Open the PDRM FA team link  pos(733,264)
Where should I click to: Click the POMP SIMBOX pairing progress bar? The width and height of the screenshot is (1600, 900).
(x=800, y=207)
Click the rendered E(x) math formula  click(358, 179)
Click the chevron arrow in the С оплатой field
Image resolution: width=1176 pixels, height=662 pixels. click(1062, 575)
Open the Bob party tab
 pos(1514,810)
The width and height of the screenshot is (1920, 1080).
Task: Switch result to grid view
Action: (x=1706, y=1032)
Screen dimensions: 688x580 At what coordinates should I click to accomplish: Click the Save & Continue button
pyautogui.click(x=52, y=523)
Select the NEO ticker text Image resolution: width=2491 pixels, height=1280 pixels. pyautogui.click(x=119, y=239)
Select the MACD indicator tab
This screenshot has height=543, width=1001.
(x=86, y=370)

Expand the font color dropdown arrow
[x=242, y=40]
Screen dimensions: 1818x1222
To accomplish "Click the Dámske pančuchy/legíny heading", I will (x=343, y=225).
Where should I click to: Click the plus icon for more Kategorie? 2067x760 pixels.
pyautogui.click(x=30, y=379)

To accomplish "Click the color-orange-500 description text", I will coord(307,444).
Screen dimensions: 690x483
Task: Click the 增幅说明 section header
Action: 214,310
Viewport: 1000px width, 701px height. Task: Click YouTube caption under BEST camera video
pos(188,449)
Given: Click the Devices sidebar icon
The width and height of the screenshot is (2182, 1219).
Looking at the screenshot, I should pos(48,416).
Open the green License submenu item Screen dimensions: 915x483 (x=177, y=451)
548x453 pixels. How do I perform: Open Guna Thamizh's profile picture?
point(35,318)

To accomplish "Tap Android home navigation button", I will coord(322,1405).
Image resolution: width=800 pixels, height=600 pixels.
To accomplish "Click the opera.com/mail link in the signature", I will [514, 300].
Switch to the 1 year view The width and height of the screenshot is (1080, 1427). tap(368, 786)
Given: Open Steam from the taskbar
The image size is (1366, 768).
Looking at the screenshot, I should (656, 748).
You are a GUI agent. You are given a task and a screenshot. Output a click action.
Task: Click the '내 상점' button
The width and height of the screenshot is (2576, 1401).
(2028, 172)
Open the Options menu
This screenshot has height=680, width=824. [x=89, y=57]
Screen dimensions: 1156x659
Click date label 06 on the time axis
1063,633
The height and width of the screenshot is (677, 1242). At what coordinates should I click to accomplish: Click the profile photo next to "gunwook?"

[Task to complete]:
Convert all the records above into a Markdown table with two columns, Row and Line. Put each non-blank line in its own numbered row.

[The response]:
| Row | Line |
|---|---|
| 1 | Open the PDRM FA team link  pos(733,264) |
| 2 | Where should I click to: Click the POMP SIMBOX pairing progress bar? The width and height of the screenshot is (1600, 900). |
| 3 | (x=800, y=207) |
| 4 | Click the rendered E(x) math formula  click(358, 179) |
| 5 | Click the chevron arrow in the С оплатой field |
| 6 | Image resolution: width=1176 pixels, height=662 pixels. click(1062, 575) |
| 7 | Open the Bob party tab |
| 8 |  pos(1514,810) |
| 9 | The width and height of the screenshot is (1920, 1080). |
| 10 | Task: Switch result to grid view |
| 11 | Action: (x=1706, y=1032) |
| 12 | Screen dimensions: 688x580 At what coordinates should I click to accomplish: Click the Save & Continue button |
| 13 | pyautogui.click(x=52, y=523) |
| 14 | Select the NEO ticker text Image resolution: width=2491 pixels, height=1280 pixels. pyautogui.click(x=119, y=239) |
| 15 | Select the MACD indicator tab |
| 16 | This screenshot has height=543, width=1001. |
| 17 | (x=86, y=370) |
| 18 | Expand the font color dropdown arrow |
| 19 | [x=242, y=40] |
| 20 | Screen dimensions: 1818x1222 |
| 21 | To accomplish "Click the Dámske pančuchy/legíny heading", I will (x=343, y=225). |
| 22 | Where should I click to: Click the plus icon for more Kategorie? 2067x760 pixels. |
| 23 | pyautogui.click(x=30, y=379) |
| 24 | To accomplish "Click the color-orange-500 description text", I will coord(307,444). |
| 25 | Screen dimensions: 690x483 |
| 26 | Task: Click the 增幅说明 section header |
| 27 | Action: 214,310 |
| 28 | Viewport: 1000px width, 701px height. Task: Click YouTube caption under BEST camera video |
| 29 | pos(188,449) |
| 30 | Given: Click the Devices sidebar icon |
| 31 | The width and height of the screenshot is (2182, 1219). |
| 32 | Looking at the screenshot, I should pos(48,416). |
| 33 | Open the green License submenu item Screen dimensions: 915x483 (x=177, y=451) |
| 34 | 548x453 pixels. How do I perform: Open Guna Thamizh's profile picture? |
| 35 | point(35,318) |
| 36 | To accomplish "Tap Android home navigation button", I will coord(322,1405). |
| 37 | Image resolution: width=800 pixels, height=600 pixels. |
| 38 | To accomplish "Click the opera.com/mail link in the signature", I will [514, 300]. |
| 39 | Switch to the 1 year view The width and height of the screenshot is (1080, 1427). tap(368, 786) |
| 40 | Given: Open Steam from the taskbar |
| 41 | The image size is (1366, 768). |
| 42 | Looking at the screenshot, I should (656, 748). |
| 43 | You are a GUI agent. You are given a task and a screenshot. Output a click action. |
| 44 | Task: Click the '내 상점' button |
| 45 | The width and height of the screenshot is (2576, 1401). |
| 46 | (2028, 172) |
| 47 | Open the Options menu |
| 48 | This screenshot has height=680, width=824. [x=89, y=57] |
| 49 | Screen dimensions: 1156x659 |
| 50 | Click date label 06 on the time axis |
| 51 | 1063,633 |
| 52 | The height and width of the screenshot is (677, 1242). At what coordinates should I click to accomplish: Click the profile photo next to "gunwook?" |